她终于嚎啕大哭起来,一边哭一边说:“你是好医生,我知道你们尽力了,谢谢你陪了我们这么长时间。”
我很想告诉她,作为医生,我们最怕的不是病情的凶险,不是工作的繁重,而是面对那些“法理上说得通,情理上过不去”的时刻,当法律的准绳与情感的河流纠缠在一起,当冰冷的鉴定报告无法抚平失去亲人的伤痛,我们这些站在中间的人,有多希望能有一个两全其美的答案。
但我没有说出口,我只是静静地站在那里,陪着他们。
清晨的阳光透过病房的窗户洒进来,暖融融的,像是给新的一天镀上了金色,那个男人的心电图终于变成了一条直线。
死亡,对于医生来说是一个概率,一个数字,一种生物现象,可对于病人的家庭来说,它是一个父亲的缺席,一个丈夫的永别,一个此生无法愈合的伤口。
查完房已经九点半了,我在走廊里遇见了主任,他拍了拍我的肩膀:“辛苦了,今天夜班,回家好好休息。”
“主任,”我叫住他,“三年前那位老人的家属,现在怎么样了?”
主任沉默了一会儿:“听说他们去年搬走了,有时候他们会住在医院门口的老同学家,每次邮递员送信来,他们总会先问问医院有没有一个叫‘XXX’的人出院。”
那是老人的名字。
“理解,”我说,“他们还在等一个答案。”
“不是理解,”主任摇摇头,“是共情,理解是用道理去说服对方,共情是用心去感受对方的不甘,我们是医生,不是法官,我们要做的不是对与错的判断,而是努力去愈合病人身体和心灵上的创伤。”

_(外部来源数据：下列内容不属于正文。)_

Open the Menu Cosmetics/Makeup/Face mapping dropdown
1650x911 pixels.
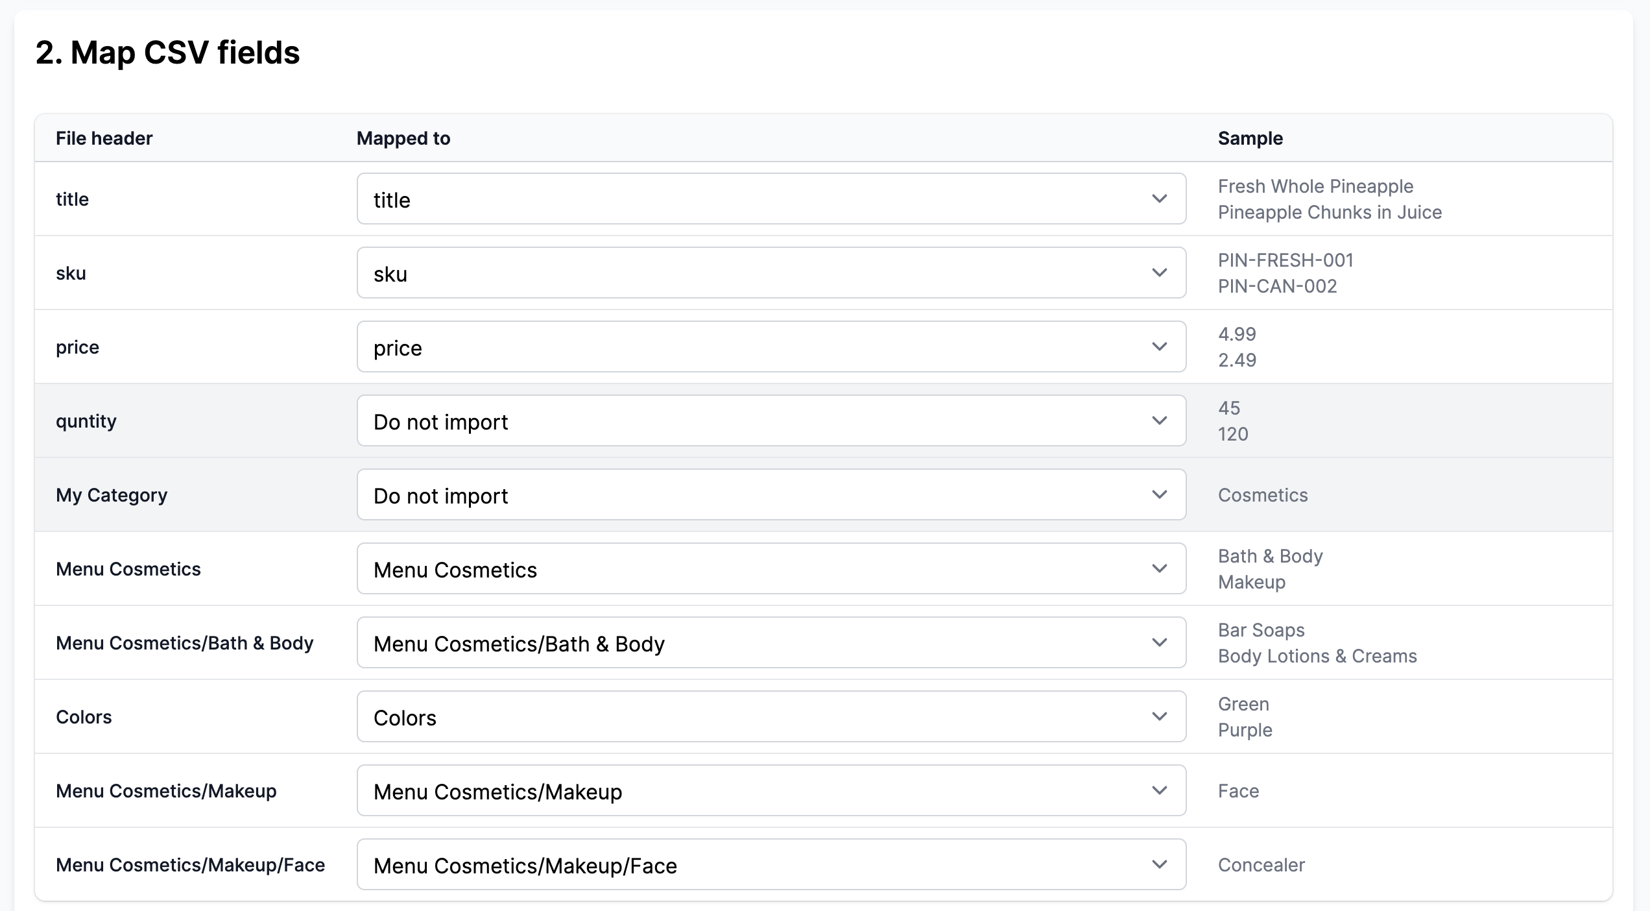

那天晚上,我在日记本上写下这样一段话:医患之间,从来不应该是一场战争,我们是同一战壕里的战友,共同面对的敌人是疾病,是死亡,是那些人类还未能战胜的无常,对医生多一分理解,就是给自己多一分治愈的希望;对患者多一分耐心的沟通,就是给自己多一分安宁的解答。
医学是一门不完美的科学,医生不是神,只是被赋予了医者仁心的凡人,而信任,就像一把钥匙,能打开这扇通往健康的大门。
很多时候,面对无法抉择的医患困境,需要的不过是一句“我知道你尽力了”,需要的不过是彼此多一些耐心,多一些等待。
窗外的阳光很好,梧桐树的叶子在微风中轻轻抖动,急诊室的电话又响了。
我站起身来,整理了一下白大褂,往急诊室走去。
身后,那个癌症晚期的老太太正对着女儿微笑:“别担心,医生们会想办法的。”
对面的病床上,老人的手紧紧握着女儿的手。
是啊,别担心,无论怎样,我们在一起。